翌日。
後籐千穗氣了一整夜沒合眼。
他真是太惡劣了,沒心沒肝的冷血動物!
他好歹也該哄哄她之後,再婉轉地拒絕,那她也不會那麼火大了。
偏偏……哼!一想到他那副面目可憎的模樣,她就恨得牙癢癢的。
他一點都沒有英雄救美的精神。
因為精神欠佳,她一早用餐時不小心打破了杯子,回房間的途中,又不小心撞倒兩隻障礙物,不過昏昏沉沉的她並沒有放在心上,回房後就倒頭大睡。
直到傍晚時,她被爺爺憤怒的咆哮聲吼醒,她才知道自己闖下了大禍。
後籐正剛一張老臉不只氣得鐵青,還泛白、泛紫兼泛黑。
整個晚上氣氛凝重,弄得大家鴉雀無聲,閉緊嘴巴以策安全。
用完餐後,她私底下去向爺爺道歉——雖然她這次真的不是故意的,但他正在氣頭上,一點都不肯賞臉。 而且隔天一早,她的厄運就來了。 「爺爺,你說什麼!我沒聽錯吧!」後籐千穗扯開喉嚨尖叫。 「我說你從今天開始,不用再學禮儀了,給我乖乖待在房間裡!過一陣子我就送你到新娘學校報到,省得沒事就砸壞家中的物品。」後籐正剛這回真地動了肝火,下定決心絕不留情。
「爺爺,人家已經道過歉了,我不是故意的,你要相信我呀!」她急切地嚷著。
上天不會那麼殘忍吧!新娘學校?我的天呀!
「不相信!」老人冷哼地瞪著她。
「你就別生氣嘛!只不過是一個大概五萬塊的小杯子,和兩個不值錢的花瓶和收藏品嘛!大不了我叫爹地賠給你嘛!」她隨口道。
她猜頂多花個一百萬日幣就打發了,這點錢爹地還賠得起。
「不值錢?哼!唐朝的花瓶和珍貴的和氏玉璧,總價值超過千萬元,你叫你爹賠呀!」老人嘲笑她的不識貨。
再讓她留在家裡,他那些骨董的下場可淒慘了。
「爺爺,你在開玩笑吧!」不會吧!她隨便一撞就「砸」了千萬?她真是敗家女呀!早知道就把骨董拿去賣,那她就成了小富婆了。

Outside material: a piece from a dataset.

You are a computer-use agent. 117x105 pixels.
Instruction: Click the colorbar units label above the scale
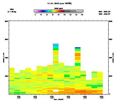(59, 8)
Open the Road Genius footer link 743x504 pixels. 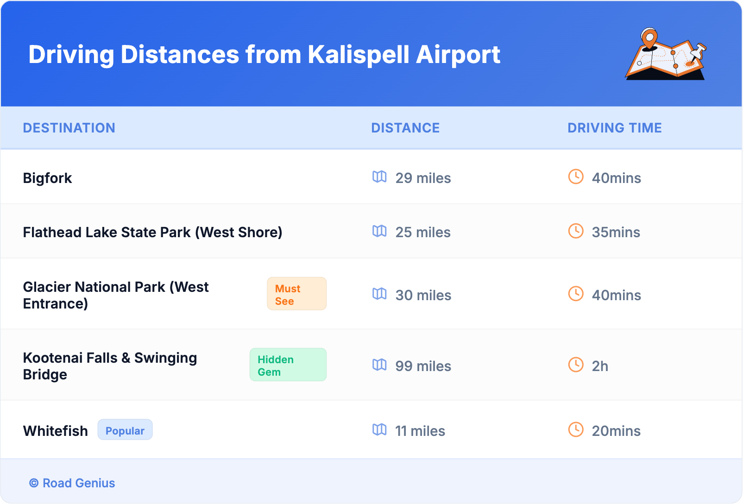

「我像是開玩笑的樣子嗎?」老人面色鐵青,氣得吹鬍子瞪眼睛的。
「是不太像……」她汗涔涔地扯動著嘴角。
難怪爺爺那麼火大,原來是心疼呀!
但是怎麼能怪她嘛!誰叫家裡沒事擺著一堆骨董,再說爺爺若是早點告訴她那些「裝飾品」的價值,她抵死也不敢碰那些東西一下。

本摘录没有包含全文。